I'm new to this field. To my knowledge, entropy is defined so that the higher the value is, the more Information or uncertainty it contains. But I also noticed that the uniform distribution maximized the entropy, which seems not to be so uncertain. Also I have read for example in Ramanathan Gayathri & Enchakudiyil Ibrahim Abdul Sathar, 2021. "On past geometric vitality function of order statistics" that
"From Table 1, it can be observed that in some situations PGVF results in smaller values compared to the past entropy and DCPE measures. Hence one may conclude that PGVF holds more information than some of the existing reliability measures."
So could anyone give me idea, why can author say that when comparing different entropy measures?
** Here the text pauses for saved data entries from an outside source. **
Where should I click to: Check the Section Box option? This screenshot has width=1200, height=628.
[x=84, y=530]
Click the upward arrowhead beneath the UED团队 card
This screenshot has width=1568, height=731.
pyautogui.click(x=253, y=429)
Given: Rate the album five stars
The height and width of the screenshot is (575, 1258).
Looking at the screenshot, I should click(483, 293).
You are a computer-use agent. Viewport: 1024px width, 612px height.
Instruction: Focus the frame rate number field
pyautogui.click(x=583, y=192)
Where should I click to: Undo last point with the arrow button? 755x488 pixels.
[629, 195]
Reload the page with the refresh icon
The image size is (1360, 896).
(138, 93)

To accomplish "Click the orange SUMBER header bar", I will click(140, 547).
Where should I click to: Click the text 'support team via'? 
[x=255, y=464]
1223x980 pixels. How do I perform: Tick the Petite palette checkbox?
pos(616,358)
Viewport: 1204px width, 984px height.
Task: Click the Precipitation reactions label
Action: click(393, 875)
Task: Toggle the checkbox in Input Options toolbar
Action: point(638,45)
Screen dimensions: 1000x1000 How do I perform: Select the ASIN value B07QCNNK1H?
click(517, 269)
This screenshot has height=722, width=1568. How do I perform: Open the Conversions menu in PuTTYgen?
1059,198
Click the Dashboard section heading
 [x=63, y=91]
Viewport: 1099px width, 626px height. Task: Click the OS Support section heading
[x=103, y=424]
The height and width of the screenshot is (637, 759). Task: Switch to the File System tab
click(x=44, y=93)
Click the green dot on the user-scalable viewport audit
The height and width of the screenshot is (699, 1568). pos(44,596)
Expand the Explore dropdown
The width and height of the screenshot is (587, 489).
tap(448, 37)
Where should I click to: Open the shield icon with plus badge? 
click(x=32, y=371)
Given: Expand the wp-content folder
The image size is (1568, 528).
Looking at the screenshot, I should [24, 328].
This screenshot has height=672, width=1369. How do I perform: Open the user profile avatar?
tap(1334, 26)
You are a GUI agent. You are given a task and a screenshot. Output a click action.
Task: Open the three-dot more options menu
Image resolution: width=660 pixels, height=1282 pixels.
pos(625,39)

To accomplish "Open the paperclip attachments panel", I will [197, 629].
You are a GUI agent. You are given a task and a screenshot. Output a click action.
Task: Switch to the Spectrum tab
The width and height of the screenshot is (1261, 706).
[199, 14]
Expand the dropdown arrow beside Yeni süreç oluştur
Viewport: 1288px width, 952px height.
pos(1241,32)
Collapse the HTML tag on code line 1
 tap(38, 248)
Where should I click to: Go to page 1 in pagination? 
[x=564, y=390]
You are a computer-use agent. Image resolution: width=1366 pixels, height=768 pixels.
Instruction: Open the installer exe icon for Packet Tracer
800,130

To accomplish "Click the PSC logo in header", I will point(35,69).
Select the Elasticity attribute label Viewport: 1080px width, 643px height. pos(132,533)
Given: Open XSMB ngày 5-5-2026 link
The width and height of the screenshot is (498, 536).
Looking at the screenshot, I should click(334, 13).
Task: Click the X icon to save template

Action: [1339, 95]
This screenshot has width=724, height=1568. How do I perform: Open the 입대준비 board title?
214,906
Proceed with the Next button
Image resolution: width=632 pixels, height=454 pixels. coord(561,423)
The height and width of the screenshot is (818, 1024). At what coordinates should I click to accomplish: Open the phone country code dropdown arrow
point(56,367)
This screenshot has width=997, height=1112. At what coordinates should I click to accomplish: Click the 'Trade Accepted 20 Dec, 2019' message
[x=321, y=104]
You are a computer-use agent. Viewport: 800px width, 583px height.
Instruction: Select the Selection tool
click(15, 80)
A uniform distribution is maximally uncertain - you have no indication that any one outcome is more likely than any other.
As for thinking of it terms of information, I don't think of it "containing" information, I think of it as the amount of information you gain, on average, upon being told one outcome.
As an example, the distribution of colors of polar bears is very non-uniform, and "the polar bear is white" doesn't tell you much. But being told "the car we're looking for is white" is more likely to help you find the right one.
You might reply "well yes, but if I found out the polar bear was brown, I'd have a whole lot more information." The reply to that is "yes, but that doesn't happen that often.", i.e. the information gain is averaged over all possibilities, weighted by how often they happen.